Pour l'économiste, cette mesure est à prendre avec des pincettes et, surtout, ne peut qu'être provisoire. «Une taxe sur les superprofits bien conçue pourrait aider à répartir plus également l'effet négatif des contre-sanctions russes, mais elle ne pourrait pas empêcher un appauvrissement de l'Europe tout du moins à court et moyen terme», prévient-il avant de poursuivre: «La détérioration des relations commerciales avec la Russie renchérit nécessairement l'énergie et le coût de beaucoup d'autres matières premières pour l'Europe.»

Il faut se poser plus fondamentalement la question de la distribution des bénéfices (...) On assiste à des augmentations de profits considérables

Esther Duflo (prix Nobel d'économie)

Benjamin Holcblat prévient que, «mal conçue», cette taxation «pourrait décourager les entreprises concernées à investir dans des énergies moins polluantes et moins chères, c'est-à-dire de nuire à l'allocation efficace du capital». Cet argumentaire, compréhensible, n'est pas forcément recevable au vu des pratiques de certaines sociétés. «Les entreprises du CAC40 (Ndlr: principal indice de la Bourse de Paris) dont les dividendes sont plus élevés ont, en général, tendance à favoriser les dividendes et n'investissent pas énormément dans le secteur de la recherche et du développement.»

Lors de son passage sur France Inter, Esther Duflo, prix Nobel d'économie, juge cette taxe comme «une vraie bonne idée car il faut saisir toutes les opportunités pour améliorer la justesse de notre système fiscal».

Toutefois, selon elle cette taxation devrait s'étendre à tous les secteurs. «Il faut se poser plus fondamentalement la question de la distribution des bénéfices (...) On assiste à des augmentations de profits considérables. Que ce soit en France ou mondialement et on n'a pas l'impression que le code de la taxation soit à même de les répartir de manière juste. C'était déjà le cas pendant la Covid, c'est encore plus flagrant avec ces gains de ''loterie'' dus à l'augmentation des prix de l'énergie.»

Des gains inéquitablement répartis, comme le souligne Benjamin Holcblat: «D'un point de vue historique et statistique, la part de la rémunération des actionnaires par rapport aux salariés a augmenté en France, et dans la plupart des autres pays, depuis les années 80. Aujourd’hui elle est au-dessus de la moyenne historique.»

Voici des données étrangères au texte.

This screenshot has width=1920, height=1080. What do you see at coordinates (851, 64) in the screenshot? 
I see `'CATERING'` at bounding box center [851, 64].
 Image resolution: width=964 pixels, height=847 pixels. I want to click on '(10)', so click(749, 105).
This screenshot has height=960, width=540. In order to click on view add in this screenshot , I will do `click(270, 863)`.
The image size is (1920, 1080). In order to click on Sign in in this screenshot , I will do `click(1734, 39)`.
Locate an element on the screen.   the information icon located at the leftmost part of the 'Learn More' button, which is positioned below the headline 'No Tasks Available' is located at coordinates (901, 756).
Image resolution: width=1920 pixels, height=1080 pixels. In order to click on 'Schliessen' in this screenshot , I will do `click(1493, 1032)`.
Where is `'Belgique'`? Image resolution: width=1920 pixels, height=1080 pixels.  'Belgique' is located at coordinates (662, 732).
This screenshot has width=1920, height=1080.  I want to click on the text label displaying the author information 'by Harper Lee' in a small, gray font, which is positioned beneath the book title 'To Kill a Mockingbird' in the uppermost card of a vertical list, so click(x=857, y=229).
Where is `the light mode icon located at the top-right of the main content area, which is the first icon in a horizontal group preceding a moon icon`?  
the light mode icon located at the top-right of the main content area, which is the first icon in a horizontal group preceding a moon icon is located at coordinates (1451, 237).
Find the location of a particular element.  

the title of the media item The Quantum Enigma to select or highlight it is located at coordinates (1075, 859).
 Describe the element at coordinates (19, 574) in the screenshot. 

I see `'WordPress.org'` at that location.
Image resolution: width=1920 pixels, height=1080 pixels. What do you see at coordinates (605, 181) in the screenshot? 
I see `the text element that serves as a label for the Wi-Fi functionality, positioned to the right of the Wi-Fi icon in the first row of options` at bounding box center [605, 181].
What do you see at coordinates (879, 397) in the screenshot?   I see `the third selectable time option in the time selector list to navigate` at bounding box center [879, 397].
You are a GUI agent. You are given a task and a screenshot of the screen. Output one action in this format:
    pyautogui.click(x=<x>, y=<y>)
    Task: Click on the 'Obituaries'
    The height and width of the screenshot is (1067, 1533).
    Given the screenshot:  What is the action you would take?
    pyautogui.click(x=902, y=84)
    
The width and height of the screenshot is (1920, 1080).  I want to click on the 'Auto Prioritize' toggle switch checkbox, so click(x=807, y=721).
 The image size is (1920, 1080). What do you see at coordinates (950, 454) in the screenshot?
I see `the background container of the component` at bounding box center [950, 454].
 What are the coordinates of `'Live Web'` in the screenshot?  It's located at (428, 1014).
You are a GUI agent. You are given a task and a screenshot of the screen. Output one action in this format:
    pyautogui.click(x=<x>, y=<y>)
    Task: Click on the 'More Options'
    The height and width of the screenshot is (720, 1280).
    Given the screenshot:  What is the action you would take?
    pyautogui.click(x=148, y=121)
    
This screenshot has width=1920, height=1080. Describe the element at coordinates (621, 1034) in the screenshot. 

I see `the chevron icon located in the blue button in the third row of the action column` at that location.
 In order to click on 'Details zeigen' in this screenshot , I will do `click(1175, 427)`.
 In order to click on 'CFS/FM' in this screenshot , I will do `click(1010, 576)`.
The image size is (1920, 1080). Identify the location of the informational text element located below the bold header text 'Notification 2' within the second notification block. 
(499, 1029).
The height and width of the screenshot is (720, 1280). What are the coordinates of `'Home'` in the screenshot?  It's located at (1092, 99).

Partage des richesses et augmentation des salaires...

L'Institut national de la statistique et des études économiques (INSEE) relève qu'en France «les dividendes versés par les grandes entreprises (tous secteurs confondus) battent des records année après année. Au second trimestre de 2022, ils ont atteint un niveau record de 44 milliards de dollars.»

Créée en 1942 pour lutter contre la famine provoquée par le blocus anglais contre l'occupation nazie en Grèce, l'association Oxfam International, qui réunit à travers 66 pays une vingtaine d'organisations caritatives indépendantes, estime qu'une «taxe sur les ''superprofits'' pourrait ainsi limiter la spéculation et réduire le pouvoir de fixation des prix des multinationales souvent en situation de monopole et contribuer à réduire ainsi l'inflation». Certains estiment que cette taxation pourrait aussi relancer la question du partage des richesses et de l'augmentation des salaires.